In the immediate post-Soviet period Kyrgyzstan was seen as a beacon of democracy in the region. Not necessarily a very strong one, but clearly better than its neighbours.
That is probably still the case – its scores in indicators such as press freedom indexes are far better than those of Kazakhstan, Uzbekistan and Turkmenistan, countries with which it shares a border. It also has a border with China. However, its record is flawed with election irregularities, corruption, the harassment of opposition figures and journalists, and the closure of newspapers.
In the south there have been ethnic tensions between Kyrgyz and Uzbeks.
Two post-Soviet presidents have been swept from power, the second only a year ago.
Kurmanbek Bakiyev, who became president in 2005, was ousted following riots and demonstrations around the country due to high energy prices, corruption and lack of economic progress. The president also ordered the closure of several media outlets. As with previous political crises, the West took little interest, presumably because not enough people tweeted about it.
What interest there was came as a result of the presence of Russian and US military bases. The US base at Manas airport, the main international airport for Bishkek, serves the US military in Afghanistan.

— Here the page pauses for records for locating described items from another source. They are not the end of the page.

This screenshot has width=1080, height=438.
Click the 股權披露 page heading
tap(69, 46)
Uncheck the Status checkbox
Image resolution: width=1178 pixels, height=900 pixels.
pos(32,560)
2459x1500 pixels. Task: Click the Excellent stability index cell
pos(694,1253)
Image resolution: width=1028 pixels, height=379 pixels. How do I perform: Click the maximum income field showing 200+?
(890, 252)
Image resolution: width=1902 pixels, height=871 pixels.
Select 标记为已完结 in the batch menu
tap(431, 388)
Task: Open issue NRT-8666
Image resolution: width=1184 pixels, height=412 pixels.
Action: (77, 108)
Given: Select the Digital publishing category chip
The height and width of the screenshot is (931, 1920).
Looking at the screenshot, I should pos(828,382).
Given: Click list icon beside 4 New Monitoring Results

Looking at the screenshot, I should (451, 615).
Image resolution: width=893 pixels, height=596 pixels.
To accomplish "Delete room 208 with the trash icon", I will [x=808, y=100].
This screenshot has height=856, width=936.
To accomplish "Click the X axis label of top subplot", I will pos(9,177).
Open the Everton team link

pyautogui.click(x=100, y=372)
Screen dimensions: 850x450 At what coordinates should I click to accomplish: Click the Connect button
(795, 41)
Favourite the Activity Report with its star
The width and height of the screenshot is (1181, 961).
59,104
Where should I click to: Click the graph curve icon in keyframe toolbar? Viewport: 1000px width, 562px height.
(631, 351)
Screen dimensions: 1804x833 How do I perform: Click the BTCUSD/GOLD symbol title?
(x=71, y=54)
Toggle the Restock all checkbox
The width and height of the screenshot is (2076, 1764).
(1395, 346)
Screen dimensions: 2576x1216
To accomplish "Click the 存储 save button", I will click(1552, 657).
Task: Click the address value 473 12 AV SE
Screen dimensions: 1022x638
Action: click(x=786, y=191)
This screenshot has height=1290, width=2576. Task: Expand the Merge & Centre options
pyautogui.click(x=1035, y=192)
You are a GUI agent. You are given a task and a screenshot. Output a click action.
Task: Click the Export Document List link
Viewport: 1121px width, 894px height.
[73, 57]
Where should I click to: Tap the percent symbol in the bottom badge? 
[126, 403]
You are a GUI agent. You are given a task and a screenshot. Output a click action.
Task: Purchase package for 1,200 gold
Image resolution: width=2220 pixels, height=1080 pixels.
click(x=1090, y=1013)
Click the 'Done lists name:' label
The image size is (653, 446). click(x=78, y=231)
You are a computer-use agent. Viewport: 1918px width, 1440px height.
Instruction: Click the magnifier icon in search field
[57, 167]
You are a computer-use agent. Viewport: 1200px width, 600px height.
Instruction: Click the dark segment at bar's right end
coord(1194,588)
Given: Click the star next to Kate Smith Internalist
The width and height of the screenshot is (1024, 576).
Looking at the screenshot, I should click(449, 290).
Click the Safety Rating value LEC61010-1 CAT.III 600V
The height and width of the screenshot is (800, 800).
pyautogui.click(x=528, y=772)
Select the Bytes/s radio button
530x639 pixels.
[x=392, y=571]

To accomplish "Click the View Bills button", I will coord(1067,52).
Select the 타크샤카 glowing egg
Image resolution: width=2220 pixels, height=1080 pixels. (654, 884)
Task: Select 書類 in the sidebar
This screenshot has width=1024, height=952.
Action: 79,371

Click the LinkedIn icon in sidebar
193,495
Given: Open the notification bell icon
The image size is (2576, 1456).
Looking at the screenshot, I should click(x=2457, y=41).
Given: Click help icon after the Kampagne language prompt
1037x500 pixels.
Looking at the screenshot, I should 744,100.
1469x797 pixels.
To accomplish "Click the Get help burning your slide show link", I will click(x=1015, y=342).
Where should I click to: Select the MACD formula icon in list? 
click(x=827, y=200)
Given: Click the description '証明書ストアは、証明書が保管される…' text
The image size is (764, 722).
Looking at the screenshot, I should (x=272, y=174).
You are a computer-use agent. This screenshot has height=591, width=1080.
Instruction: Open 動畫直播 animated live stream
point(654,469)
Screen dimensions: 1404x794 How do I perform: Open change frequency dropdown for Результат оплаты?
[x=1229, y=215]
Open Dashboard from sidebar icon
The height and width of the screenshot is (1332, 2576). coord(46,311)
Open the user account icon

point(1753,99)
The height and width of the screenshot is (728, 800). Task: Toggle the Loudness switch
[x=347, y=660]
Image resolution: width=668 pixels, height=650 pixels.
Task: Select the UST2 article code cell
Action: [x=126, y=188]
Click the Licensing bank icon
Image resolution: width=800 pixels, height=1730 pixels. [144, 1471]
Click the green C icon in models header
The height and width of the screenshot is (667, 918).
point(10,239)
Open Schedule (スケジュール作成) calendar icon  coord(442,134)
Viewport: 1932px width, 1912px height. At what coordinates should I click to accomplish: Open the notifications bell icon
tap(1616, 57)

There has been much speculation about the role of Russia and its president, Vladimir Putin, in the crisis. He was opposed to the renewal of the lease for the US airforce base, and there is no doubt that elements of the Russian media ran a campaign against Bakiyev.
Bishkek is a pleasant city, full of trees, shrubs and parks, which serve to hide or disguise the cracked concrete, the peeling plaster and rusting ironwork so common in most post-Soviet cities.
However, a few hours’ drive from Bishkek is Balykchy, right beside Issy-Kul, the enormous lake 182km long and up to 60km wide that dominates the mountains of northern Kyrgyzstan.
Balykchy shows starkly the real state of Kyrgyzstan, which is one of the poorest countries of the former Soviet Union. Here there are few trees to hide the closed factories, with the broken windows, rusting pipes and cracked pavements and roads.
The mainly Russian population is aging and falling in number. Younger ethic Russians and Ukrainians are leaving.
Old people try to sell visitors dried fish from the lake, waving their produce at passing traffic or surrounding anyone who gets out of a bus or car.
The ethnic makeup of Kyrgyzstan is, to a large extent, a result of Stalin’s policy on nationality.
Ethnic Germans were moved to Central Asia during the Great Patriotic War, Russians and Ukrainians were sent to a sort of frontier to run factories and other enterprises. Cosmonauts and pilots trained at Lake Issy-Kul, which was a closed, secure area. It was also a holiday area for the Soviet elite.
All collapsed upon independence, though it is believed Boris Yeltsin liked to holiday at Issy-Kul and a statue is said to be somewhere in the region.